Shortcuts in Microsoft Windows
Everything you wanted to know but were ashamed to ask

A shortcut is displayed in the form of an icon (small image), and you'll see them in three places on your desktop - on the desktop itself, on the quick start toolbar (if you have it switched on), and in the system tray.

desktop

The desktop is the name for the open area of screen when all your programmes are closed.

What is a shortcut?

A shortcut is just a pointer to a file on your computer. They don't contain any new information, so you can create and delete them when you like.

Here's an analagy, if you want one. Its like a smart sign in a library that points at a particular book. It alwasy points to the book wherever you move it. This means you can throw out the sign and you still have the book safe and sound - although you might forget where it is now. Also, imagine you have a nifty tool to create a new sign whenever you want one.

To demonstrate, lets create one, and delete it again. Follow this step by step;

1. Click you right mouse button on any open area of the desktop. From the menu that appears choose New and Shortcut.

2. A box appears, like this;
create shortcut dialogue box

3. Choose Browse, and this box opens;
browse dialogue box
4. Press the little plus button next to My Computer
5. Then the + next to c:
6. then windows
7. then scroll down til you find notepad.exe (this is the programme that starts up the standard windows text programme)
8. Now hit 'next' and type in a name for the shortcut. Choose a new name, not the default one - you can choose anything. Mine's call LOOK HERE.
a shiney new shortcut
There, you just created your own shortcut. Click Click it and notepad will start up.

Now click the shortcut just once, to select it, and hit delete on your keyboard. Choose Yes to the "are you sure" question. There, its gone. But remember, you haven't deleted anything, notepad.exe is still there. Check it out in windows explorer if you don't believe it.

The Quick Start Toolbar

At the top of the article I mentioned the Quick Start Toolbar, which is useful because things start up from it with a single click.

The toolbar doesn't reveal by default, even if there are things on it.

To reveal it, right-click on an empty part of the bar at the bottom of the screen, like this;
quick start

You can add things to it by dragging them from the desktop, and you can take things off by dragging them out of the toolbar. Delete all shortcuts from one or the other, but there's no point having them in both places.

The System Tray

The system tray is on the bottom right of your screen, and it shows you programmes that are running in the background - because this uses up system memory you don't want any more than necessary in there.
sytsem tray
In the tray here you can see, from left to right  uTorrent, Tiny personal firewall, AVG anti-virus, volume controller, smart office keyboard, 3D sound controller and clock.
Out of these you really should be seeing an anti virus of some sort, a firewall of some sort, the volume control and the clock. Anything else is personal taste, but unless you know what each item is, and why it needs to run all the time it probably shouldn't be there. Lots of software parks itself here when you install for no good reason but its own selfishness.

To get things out of the tray, the first port of call is to delete them from the startup folder on your start menu. Any programme that's here starts up whenever you switch on.

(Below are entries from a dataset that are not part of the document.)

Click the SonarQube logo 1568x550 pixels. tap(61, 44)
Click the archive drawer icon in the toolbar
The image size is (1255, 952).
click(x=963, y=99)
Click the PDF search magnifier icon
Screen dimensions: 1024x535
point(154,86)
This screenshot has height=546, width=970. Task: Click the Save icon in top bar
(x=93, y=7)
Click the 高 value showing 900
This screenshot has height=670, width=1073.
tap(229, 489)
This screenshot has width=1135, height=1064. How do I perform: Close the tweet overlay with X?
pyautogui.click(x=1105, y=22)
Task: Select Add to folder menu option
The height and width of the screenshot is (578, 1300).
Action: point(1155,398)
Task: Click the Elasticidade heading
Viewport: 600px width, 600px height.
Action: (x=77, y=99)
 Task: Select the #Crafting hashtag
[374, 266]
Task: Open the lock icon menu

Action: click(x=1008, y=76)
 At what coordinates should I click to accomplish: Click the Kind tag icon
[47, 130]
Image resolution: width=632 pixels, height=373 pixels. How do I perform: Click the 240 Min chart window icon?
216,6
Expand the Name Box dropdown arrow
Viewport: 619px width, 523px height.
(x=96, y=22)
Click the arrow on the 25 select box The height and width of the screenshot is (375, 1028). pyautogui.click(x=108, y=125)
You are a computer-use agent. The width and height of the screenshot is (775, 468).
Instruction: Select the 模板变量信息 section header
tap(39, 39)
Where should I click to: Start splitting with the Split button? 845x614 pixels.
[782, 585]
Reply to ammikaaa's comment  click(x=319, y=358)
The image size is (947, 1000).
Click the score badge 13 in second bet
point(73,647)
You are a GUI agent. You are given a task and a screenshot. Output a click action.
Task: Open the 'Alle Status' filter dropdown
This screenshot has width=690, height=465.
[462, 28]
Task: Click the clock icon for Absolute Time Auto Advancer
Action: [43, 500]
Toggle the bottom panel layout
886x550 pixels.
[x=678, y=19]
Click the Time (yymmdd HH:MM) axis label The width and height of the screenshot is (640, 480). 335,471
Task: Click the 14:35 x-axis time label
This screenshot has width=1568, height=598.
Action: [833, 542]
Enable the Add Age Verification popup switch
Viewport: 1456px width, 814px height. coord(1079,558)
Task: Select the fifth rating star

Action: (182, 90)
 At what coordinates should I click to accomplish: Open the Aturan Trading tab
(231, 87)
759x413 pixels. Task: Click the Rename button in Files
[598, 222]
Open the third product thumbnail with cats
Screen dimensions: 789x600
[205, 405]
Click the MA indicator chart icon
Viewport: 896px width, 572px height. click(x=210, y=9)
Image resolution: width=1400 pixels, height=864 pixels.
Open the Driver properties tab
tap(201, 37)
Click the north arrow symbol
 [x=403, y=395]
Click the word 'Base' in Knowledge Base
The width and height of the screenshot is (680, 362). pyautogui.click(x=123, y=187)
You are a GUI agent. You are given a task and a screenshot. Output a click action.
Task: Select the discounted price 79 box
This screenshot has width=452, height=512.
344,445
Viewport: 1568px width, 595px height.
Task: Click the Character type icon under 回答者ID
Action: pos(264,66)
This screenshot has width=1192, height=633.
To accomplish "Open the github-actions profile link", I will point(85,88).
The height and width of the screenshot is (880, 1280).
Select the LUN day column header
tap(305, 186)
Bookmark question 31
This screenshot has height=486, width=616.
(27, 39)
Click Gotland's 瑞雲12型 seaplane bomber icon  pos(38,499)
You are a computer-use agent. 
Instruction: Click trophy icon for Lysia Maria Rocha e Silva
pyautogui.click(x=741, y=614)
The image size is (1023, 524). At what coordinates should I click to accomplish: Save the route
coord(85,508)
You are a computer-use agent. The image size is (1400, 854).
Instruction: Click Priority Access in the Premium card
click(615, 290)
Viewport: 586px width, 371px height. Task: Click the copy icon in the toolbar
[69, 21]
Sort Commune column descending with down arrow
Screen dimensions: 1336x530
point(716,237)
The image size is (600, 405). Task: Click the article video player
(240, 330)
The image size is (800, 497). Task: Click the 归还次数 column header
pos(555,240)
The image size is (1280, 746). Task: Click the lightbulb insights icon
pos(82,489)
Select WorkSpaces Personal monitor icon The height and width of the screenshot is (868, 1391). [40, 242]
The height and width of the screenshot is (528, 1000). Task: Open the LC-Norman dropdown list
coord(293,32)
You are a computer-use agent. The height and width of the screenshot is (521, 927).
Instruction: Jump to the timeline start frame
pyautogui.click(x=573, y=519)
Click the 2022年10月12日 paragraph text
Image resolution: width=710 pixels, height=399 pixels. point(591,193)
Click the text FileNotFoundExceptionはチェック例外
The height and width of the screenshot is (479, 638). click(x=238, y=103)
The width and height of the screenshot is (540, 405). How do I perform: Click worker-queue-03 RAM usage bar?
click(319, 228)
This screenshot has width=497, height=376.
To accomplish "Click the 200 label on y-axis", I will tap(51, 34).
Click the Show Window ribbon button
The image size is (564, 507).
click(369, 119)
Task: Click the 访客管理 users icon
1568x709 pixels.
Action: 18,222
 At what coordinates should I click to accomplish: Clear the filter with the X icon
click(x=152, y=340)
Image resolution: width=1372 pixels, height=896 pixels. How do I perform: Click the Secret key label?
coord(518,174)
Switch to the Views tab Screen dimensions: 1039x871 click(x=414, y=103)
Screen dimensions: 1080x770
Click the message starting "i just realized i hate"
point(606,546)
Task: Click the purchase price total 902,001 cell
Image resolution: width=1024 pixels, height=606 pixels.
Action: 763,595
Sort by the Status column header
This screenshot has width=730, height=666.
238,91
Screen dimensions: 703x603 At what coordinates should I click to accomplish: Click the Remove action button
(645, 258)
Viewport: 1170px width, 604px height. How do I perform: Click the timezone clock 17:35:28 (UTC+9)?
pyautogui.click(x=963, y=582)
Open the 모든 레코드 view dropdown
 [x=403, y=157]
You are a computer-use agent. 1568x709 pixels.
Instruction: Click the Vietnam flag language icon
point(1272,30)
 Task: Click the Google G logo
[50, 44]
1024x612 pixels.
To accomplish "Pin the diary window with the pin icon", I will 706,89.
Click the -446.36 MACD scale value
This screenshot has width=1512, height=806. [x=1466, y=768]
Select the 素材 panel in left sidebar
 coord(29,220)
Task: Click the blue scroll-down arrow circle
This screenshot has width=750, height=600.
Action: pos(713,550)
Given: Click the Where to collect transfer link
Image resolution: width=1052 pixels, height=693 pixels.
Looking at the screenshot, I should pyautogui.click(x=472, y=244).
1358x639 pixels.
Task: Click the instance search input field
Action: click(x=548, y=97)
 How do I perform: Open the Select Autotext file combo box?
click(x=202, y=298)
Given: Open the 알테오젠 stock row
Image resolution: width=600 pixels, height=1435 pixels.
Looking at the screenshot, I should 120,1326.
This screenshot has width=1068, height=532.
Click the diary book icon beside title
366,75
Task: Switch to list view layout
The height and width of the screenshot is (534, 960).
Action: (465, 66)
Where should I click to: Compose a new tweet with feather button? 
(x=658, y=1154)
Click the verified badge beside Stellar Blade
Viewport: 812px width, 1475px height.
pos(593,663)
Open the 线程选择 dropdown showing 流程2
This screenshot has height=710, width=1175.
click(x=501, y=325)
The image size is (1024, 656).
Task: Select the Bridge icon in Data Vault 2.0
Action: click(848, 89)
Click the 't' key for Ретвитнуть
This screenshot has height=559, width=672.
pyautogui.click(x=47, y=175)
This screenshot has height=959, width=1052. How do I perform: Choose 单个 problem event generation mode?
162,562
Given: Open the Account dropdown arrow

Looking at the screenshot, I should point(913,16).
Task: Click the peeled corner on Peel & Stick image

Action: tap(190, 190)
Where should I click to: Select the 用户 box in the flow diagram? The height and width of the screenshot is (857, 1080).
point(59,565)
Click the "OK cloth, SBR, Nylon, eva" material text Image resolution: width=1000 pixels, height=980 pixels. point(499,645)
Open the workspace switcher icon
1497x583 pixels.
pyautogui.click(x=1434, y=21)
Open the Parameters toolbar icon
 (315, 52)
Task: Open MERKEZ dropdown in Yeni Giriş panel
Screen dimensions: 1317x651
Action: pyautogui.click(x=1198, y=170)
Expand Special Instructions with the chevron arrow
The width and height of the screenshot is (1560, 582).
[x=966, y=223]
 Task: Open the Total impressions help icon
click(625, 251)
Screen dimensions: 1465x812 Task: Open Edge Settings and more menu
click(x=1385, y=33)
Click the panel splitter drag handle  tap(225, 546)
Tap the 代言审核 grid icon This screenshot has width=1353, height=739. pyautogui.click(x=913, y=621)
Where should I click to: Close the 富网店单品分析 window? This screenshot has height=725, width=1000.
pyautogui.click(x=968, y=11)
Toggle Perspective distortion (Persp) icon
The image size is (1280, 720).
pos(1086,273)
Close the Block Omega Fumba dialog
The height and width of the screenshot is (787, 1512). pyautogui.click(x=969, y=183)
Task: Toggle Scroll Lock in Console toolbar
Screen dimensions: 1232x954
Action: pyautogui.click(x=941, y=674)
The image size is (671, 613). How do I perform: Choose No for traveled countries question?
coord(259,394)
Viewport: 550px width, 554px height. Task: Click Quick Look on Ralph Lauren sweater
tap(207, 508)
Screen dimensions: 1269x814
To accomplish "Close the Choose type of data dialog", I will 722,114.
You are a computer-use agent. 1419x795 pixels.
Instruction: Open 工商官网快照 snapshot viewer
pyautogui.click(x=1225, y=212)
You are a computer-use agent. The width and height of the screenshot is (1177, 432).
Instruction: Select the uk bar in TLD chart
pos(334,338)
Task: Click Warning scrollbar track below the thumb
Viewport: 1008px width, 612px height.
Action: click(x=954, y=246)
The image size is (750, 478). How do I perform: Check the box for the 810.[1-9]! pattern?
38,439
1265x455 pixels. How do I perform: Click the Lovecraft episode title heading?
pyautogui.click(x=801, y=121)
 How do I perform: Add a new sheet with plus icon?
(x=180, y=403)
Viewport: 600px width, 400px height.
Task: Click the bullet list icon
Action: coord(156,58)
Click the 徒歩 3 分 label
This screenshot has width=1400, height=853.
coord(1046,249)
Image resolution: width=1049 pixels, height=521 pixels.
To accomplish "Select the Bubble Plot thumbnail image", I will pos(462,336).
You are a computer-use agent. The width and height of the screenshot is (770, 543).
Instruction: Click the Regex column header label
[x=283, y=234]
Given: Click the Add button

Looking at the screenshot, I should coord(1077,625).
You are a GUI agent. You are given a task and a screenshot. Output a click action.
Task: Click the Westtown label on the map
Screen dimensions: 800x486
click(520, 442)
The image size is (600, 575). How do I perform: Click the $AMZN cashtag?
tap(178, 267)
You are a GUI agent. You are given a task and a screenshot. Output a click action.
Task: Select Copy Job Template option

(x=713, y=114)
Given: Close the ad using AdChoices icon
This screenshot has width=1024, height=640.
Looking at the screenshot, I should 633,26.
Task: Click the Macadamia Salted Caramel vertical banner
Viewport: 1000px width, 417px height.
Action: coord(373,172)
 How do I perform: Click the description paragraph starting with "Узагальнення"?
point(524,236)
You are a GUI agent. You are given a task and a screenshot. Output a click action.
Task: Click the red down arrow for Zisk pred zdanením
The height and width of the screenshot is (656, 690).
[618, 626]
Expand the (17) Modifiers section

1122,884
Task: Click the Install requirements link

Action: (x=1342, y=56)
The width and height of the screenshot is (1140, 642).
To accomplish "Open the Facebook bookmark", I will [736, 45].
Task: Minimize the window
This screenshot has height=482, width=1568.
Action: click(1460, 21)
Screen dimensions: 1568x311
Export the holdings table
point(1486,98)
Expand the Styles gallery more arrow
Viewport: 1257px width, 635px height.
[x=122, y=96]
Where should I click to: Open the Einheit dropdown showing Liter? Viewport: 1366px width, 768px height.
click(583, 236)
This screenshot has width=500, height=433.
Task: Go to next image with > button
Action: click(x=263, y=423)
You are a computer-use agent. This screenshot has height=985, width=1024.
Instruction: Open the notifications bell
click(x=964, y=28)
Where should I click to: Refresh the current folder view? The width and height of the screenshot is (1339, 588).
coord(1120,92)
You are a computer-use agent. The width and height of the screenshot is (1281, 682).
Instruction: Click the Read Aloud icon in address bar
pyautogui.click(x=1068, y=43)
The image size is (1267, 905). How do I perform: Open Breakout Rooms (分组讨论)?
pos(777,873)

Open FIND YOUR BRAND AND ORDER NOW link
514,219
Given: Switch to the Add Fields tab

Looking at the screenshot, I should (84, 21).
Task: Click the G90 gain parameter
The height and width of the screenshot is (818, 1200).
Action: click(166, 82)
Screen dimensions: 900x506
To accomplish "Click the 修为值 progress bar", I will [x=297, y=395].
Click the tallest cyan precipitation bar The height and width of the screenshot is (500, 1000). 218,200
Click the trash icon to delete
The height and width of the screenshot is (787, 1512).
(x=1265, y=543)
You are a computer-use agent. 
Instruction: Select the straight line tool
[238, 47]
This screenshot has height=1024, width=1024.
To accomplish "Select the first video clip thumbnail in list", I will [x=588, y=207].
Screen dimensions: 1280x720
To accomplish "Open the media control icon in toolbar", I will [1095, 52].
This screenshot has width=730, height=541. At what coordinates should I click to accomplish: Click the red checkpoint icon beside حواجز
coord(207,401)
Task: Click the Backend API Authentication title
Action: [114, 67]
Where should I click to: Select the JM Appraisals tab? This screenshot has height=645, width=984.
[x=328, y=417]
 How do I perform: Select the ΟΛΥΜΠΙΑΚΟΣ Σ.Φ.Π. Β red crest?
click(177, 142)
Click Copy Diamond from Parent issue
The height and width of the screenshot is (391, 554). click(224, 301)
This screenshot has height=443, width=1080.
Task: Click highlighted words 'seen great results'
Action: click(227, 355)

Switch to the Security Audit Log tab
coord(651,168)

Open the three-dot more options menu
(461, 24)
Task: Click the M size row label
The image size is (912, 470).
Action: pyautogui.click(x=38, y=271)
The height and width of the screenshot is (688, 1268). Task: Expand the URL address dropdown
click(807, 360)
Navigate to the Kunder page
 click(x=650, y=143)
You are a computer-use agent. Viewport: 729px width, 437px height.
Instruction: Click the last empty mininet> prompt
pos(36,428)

Many self starts hide themselves away in the registry though, to make life harder for you to remove them - because they're very selfish. The best way to deal with these is using the startup controller. Just download it from the link, install it, then you'll find it in control panel.
It has various tabs that show you all the things that are self starting. Remember, all you're looking at is shortcuts, so you can delete anything. In any case if you delete using Startup, it puts them into the deleted folder ready to be recovered if you decide you want them back. It looks like this.

startup_controller

Removing as many of these as you can will reduce your desktop clutter and improve system performance - what are you waiting for?